- [Job A]
From the Super Truck passage, output the words from "Super Truck" up to and including "that he loved.", copied exactly.
# START OF Selected excerpt
Super Truck

         When he started his work at BYU in 1961, not only had the small budget whic had been promised to him been spent by Lehi Hintze, the new geology department chairman, there was no truck that he could use to go out exploring.  Rather than waste time -so he felt- trying to get something out of the university -not how early this is in his career at BYU- he decided to use some of his own money to buy a pickup that he could take out right away.  That is what he did, so he got by with his old truck. I wasn’t in Provo when this happened for several years so don’t know whether or not the truck was the International I’ve seen in his slides or not. The university did later provide transport for him, and finally purchased a brand-spanking new truck that he loved.

       He took the truck in hand and modified it to his needs, showing, once again, his creativity on the one hand and his skills as a metal worked. He (1) designed, (2) fabricated and (3) installed a “gin pole” on the back of the truck using a unique design that he came up with.  You see it above forward over the cab. The basic idea of the gin pole was to build a V-shaped pair of poles joined at the top end with a pully. (He also welded in a piece of sheet metal with a large hold so that he could also chain a block to the end of the pole.)  He filled the poles into freely moving joints that had been installed at the front edge of the bed, one leg of the “Y” on either side of the heavy duty winch. The winch cable was fed out and pased through the pulley on the end of the gin pole.
# END OF Selected excerpt
# START OF Exercise input
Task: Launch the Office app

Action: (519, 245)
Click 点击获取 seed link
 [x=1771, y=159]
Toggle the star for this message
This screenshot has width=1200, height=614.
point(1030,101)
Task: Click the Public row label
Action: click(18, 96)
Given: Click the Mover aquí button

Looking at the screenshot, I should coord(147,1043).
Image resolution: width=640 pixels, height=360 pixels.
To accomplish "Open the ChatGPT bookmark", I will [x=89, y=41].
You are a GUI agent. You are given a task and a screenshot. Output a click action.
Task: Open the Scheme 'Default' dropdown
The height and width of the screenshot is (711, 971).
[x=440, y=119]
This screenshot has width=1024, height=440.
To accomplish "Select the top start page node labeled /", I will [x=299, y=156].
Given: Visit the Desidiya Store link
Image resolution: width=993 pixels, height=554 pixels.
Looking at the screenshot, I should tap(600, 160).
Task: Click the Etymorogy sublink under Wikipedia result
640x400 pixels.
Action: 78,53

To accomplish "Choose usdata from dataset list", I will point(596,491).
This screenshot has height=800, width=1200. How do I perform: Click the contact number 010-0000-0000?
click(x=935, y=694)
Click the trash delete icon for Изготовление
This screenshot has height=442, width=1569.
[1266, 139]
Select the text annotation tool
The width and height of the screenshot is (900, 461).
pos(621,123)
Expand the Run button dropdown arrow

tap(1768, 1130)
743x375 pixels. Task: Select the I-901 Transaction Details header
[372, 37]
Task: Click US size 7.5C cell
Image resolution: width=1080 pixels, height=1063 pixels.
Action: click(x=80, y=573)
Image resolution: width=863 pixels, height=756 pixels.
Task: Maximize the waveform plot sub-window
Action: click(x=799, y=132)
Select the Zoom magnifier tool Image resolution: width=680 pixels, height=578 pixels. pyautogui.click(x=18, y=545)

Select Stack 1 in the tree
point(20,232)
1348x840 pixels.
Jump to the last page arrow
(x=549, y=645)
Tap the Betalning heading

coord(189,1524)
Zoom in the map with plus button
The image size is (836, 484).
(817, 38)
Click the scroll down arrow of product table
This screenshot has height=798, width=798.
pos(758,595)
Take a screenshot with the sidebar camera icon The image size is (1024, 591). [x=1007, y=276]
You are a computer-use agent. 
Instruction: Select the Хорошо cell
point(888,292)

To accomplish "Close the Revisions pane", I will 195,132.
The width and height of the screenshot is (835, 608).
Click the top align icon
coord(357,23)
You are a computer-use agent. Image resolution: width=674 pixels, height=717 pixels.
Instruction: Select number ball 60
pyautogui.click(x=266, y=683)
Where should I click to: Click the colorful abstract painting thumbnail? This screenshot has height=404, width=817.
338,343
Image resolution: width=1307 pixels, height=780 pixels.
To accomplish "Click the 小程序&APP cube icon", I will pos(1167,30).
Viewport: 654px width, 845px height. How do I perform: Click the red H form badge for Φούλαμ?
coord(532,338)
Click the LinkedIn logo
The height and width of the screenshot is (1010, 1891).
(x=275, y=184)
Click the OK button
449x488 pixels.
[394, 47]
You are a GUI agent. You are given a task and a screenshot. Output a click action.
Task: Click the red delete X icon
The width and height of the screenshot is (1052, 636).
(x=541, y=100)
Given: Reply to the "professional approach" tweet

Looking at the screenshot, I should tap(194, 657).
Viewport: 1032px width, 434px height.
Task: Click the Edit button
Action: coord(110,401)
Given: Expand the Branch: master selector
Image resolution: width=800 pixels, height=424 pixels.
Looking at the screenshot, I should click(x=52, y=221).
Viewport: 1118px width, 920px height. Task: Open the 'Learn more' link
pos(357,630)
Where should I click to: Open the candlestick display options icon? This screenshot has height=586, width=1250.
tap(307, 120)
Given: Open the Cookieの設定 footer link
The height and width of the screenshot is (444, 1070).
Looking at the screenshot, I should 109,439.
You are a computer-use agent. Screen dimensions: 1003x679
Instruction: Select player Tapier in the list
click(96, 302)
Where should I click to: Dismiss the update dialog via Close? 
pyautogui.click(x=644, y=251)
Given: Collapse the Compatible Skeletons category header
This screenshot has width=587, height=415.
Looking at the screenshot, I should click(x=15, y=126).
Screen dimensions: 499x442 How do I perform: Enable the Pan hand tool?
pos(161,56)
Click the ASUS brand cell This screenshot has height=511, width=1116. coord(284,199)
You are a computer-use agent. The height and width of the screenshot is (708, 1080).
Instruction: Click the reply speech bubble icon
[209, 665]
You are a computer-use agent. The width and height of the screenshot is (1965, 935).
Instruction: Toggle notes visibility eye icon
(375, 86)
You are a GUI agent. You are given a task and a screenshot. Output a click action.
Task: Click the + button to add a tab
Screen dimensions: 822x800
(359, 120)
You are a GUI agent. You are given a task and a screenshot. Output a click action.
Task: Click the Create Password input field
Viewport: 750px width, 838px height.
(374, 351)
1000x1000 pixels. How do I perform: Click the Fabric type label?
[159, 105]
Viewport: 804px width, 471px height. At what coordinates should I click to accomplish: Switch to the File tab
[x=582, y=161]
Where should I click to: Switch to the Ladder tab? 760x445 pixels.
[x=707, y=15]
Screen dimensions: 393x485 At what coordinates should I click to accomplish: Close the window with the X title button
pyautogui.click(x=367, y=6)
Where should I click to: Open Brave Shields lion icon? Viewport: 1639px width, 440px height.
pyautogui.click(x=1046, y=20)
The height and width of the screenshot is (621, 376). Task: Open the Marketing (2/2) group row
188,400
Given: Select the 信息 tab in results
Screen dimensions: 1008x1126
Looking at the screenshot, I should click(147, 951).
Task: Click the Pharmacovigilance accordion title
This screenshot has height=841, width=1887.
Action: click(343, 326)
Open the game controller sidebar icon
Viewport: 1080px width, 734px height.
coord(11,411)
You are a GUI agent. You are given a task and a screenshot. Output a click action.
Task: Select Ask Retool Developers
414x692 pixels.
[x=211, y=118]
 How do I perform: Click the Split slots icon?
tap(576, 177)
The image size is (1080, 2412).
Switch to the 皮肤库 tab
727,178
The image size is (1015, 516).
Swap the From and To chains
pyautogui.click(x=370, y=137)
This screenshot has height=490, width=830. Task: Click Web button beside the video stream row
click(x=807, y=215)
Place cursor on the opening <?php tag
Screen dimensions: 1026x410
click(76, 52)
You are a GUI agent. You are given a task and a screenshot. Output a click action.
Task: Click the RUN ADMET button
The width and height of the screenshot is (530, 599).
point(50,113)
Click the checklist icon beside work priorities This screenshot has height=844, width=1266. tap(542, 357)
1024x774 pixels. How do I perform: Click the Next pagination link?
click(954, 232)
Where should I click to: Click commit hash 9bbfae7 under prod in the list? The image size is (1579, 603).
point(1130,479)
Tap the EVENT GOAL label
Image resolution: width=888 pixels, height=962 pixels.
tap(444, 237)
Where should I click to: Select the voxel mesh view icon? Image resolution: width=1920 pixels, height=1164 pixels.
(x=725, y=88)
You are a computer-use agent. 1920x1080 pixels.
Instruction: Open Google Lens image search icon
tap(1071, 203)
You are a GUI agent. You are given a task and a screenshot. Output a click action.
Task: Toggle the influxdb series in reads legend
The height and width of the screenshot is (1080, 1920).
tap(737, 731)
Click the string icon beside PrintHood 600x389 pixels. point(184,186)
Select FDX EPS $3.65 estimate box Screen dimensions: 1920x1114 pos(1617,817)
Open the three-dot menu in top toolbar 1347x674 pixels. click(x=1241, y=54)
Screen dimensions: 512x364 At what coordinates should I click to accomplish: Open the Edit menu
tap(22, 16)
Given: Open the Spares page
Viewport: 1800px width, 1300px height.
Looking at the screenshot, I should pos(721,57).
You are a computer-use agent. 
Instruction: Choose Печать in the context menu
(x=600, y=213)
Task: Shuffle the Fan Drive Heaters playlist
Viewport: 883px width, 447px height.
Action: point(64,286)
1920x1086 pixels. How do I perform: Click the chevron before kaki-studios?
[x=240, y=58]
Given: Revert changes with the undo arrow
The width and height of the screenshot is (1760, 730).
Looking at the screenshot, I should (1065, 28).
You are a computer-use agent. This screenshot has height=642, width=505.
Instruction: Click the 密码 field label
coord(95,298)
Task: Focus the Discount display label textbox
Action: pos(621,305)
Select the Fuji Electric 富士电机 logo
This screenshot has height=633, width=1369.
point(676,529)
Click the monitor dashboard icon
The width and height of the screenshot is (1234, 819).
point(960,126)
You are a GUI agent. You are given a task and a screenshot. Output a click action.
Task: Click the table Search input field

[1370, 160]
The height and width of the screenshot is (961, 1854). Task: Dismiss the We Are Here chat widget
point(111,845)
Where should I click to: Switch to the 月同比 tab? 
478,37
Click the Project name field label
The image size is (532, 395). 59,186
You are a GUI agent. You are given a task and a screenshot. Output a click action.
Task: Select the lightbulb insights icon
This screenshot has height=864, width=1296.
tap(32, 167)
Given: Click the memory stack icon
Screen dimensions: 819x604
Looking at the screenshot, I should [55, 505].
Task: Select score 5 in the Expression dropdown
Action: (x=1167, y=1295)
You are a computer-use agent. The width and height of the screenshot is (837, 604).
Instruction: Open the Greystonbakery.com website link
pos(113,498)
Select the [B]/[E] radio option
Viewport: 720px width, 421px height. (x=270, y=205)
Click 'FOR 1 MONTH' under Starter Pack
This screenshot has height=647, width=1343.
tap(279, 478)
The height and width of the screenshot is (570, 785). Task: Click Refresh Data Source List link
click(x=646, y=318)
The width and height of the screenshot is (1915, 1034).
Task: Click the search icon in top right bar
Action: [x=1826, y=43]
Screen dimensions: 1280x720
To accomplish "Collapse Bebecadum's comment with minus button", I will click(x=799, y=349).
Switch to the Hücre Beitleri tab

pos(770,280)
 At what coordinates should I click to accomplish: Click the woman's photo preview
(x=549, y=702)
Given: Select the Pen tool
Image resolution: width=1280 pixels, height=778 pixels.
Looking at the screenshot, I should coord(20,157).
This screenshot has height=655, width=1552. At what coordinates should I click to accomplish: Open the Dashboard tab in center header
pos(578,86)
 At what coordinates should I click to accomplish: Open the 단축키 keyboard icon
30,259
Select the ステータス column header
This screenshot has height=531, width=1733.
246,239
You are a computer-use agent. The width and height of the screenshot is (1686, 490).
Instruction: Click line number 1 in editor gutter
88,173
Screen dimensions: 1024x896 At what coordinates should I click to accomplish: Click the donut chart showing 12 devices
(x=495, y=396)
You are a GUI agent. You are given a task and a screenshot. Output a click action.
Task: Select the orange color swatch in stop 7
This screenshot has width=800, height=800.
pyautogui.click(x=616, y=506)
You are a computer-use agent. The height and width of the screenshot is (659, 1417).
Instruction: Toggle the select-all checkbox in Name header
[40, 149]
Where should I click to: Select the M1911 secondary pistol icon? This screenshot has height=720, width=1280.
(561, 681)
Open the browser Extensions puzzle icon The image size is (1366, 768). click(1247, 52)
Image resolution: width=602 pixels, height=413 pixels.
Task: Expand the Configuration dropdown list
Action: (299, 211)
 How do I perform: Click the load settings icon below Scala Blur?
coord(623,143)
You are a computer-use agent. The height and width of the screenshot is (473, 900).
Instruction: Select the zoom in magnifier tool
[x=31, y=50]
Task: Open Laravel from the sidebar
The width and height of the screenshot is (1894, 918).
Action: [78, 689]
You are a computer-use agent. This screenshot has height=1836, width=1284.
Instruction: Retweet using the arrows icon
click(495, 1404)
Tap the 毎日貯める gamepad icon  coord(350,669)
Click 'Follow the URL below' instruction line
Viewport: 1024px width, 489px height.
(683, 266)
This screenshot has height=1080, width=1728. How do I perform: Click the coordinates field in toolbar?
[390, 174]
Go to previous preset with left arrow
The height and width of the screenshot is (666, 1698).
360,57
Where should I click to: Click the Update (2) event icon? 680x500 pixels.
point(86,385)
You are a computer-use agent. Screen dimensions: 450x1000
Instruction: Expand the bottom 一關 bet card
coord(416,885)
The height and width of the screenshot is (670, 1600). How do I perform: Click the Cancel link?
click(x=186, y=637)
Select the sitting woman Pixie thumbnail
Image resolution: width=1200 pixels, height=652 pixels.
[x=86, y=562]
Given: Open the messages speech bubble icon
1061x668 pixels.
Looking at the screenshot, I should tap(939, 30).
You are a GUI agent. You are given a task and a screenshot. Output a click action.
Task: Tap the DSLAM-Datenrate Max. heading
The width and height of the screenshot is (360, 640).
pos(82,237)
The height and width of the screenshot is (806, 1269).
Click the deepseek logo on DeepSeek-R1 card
# END OF Exercise input
- [Job B]
Return the lines of the listing from the line with "1920x1086 pixels. How" up to and including the line with "Looking at the screenshot, I should (1065, 28).", reproduced exactly and with nothing else.

- [Task answer A]
Super Truck

         When he started his work at BYU in 1961, not only had the small budget whic had been promised to him been spent by Lehi Hintze, the new geology department chairman, there was no truck that he could use to go out exploring.  Rather than waste time -so he felt- trying to get something out of the university -not how early this is in his career at BYU- he decided to use some of his own money to buy a pickup that he could take out right away.  That is what he did, so he got by with his old truck. I wasn’t in Provo when this happened for several years so don’t know whether or not the truck was the International I’ve seen in his slides or not. The university did later provide transport for him, and finally purchased a brand-spanking new truck that he loved.

- [Task answer B]
1920x1086 pixels. How do I perform: Click the chevron before kaki-studios?
[x=240, y=58]
Given: Revert changes with the undo arrow
The width and height of the screenshot is (1760, 730).
Looking at the screenshot, I should (1065, 28).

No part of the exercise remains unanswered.